> Trecho original
☆ ☆ ☆ ☆
De acordo com a denúncia do Ministério Público, as centelhas entraram em contato com a espuma altamente inflamável que revestia parcialmente paredes e teto do estabelecimento, principalmente junto ao palco, desencadeando o fogo e a emissão de gases tóxicos.
Processo principal
O processo principal tem 96 volumes e mais de 20 mil páginas. Os empresários Elissandro Callegaro Spohr e Mauro Londero Hoffmann, sócios da boate, e os músicos Marcelo de Jesus dos Santos e Luciano Augusto Bonilha Leão, integrantes da Banda Gurizada Fandangueira, respondem por 242 acusações de homicídio duplamente qualificado consumados e 636 acusações de tentativa de homicídio duplamente qualificado.
Ao longo desses quatro anos, mais de 200 depoimentos foram tomados – inclusive em Uruguaiana –, vítimas (114), testemunhas (68), peritos (18) e réus (4). No dia 27 de julho do ano passado, Ulysses Louzada pronunciou os réus.
Os réus ainda recorreram em 1ª instância, alegando omissão, contradição e ambiguidade na decisão. O pedido foi negado pelo magistrado, em 10 de agosto. Inconformadas, as defesas recorreram ao Tribunal de Justiça. O Recurso em Sentido Estrito foi protocolado no dia 30/11/16, junto à 1ª Câmara Criminal do TJRS, e será pautado em data ainda a ser definida.
Bombeiros
O ex-chefe do Estado Maior do 4º Comando Regional dos Bombeiros de Santa Maria, major Gerson da Rosa Pereira, foi condenado a seis meses de detenção pelo delito de fraude em documentos relacionados ao inquérito policial que apurou as causas do incêndio na Boate Kiss.
☆ ☆ ☆ ☆
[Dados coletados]
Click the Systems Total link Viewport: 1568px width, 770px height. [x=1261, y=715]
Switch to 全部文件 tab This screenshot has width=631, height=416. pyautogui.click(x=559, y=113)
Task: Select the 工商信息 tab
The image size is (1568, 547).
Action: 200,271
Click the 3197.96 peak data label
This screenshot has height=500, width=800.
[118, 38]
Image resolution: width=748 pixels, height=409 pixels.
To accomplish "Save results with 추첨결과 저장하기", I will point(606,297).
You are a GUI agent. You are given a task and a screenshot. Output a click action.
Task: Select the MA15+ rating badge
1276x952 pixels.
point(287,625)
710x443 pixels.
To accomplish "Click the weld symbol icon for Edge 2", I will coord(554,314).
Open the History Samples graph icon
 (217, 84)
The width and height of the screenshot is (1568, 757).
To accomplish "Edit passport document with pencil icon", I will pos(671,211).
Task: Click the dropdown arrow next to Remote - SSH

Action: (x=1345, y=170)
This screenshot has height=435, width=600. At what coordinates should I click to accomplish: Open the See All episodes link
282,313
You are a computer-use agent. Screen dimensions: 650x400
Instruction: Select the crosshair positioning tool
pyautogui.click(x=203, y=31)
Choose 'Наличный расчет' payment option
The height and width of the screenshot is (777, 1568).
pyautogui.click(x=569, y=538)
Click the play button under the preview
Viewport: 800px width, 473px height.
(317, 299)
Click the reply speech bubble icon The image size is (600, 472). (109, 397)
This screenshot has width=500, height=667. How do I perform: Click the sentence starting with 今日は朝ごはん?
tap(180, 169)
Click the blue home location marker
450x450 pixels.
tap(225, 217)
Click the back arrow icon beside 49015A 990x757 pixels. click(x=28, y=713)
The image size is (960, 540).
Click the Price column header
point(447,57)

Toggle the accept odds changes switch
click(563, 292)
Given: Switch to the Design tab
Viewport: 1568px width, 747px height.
☆ ☆ ☆ ☆
> Objetivos
a) Pode repetir, palavra por palavra, a passagem do trecho sobre o incêndio na Boate Kiss que vai de "Ao longo desses" até "a ser definida."?
b) Que texto daria sequência ao trecho sobre o incêndio na Boate Kiss a partir do ponto em que ele termina? Escreva essa continuação.
Os dados vêm de outra fonte, sem relação com o trecho.

> Respostas esperadas
a)
Ao longo desses quatro anos, mais de 200 depoimentos foram tomados – inclusive em Uruguaiana –, vítimas (114), testemunhas (68), peritos (18) e réus (4). No dia 27 de julho do ano passado, Ulysses Louzada pronunciou os réus.
Os réus ainda recorreram em 1ª instância, alegando omissão, contradição e ambiguidade na decisão. O pedido foi negado pelo magistrado, em 10 de agosto. Inconformadas, as defesas recorreram ao Tribunal de Justiça. O Recurso em Sentido Estrito foi protocolado no dia 30/11/16, junto à 1ª Câmara Criminal do TJRS, e será pautado em data ainda a ser definida.

b)
A pena foi convertida em prestação de serviços à comunidade e o réu pode apelar da sentença em liberdade. A decisão também é do juiz Ulysses Fonseca Louzada, datada de 27 de outubro de 2015.
A defesa do réu Gerson apelou (Embargos de Declaração) da sentença de 1° Grau ao TJ, postulando a substituição da pena de prestação de serviços comunitários por pena pecuniária. O pedido foi negado pela 4ª Câmara Criminal do TJRS, em 15 de dezembro do ano passado, que manteve a decisão de Ulysses Louzada.
A defesa também recorreu, através de Recurso em Sentido Estrito, questionando a decisão condenatória. Esse recurso será analisado pela 1ª Câmara Criminal, em data ainda a ser definida.
Já o bombeiro Renan Severo Berleze teve extinta sua punibilidade, em 27/10/15, ao cumprir com todas as condições da suspensão condicional do processo.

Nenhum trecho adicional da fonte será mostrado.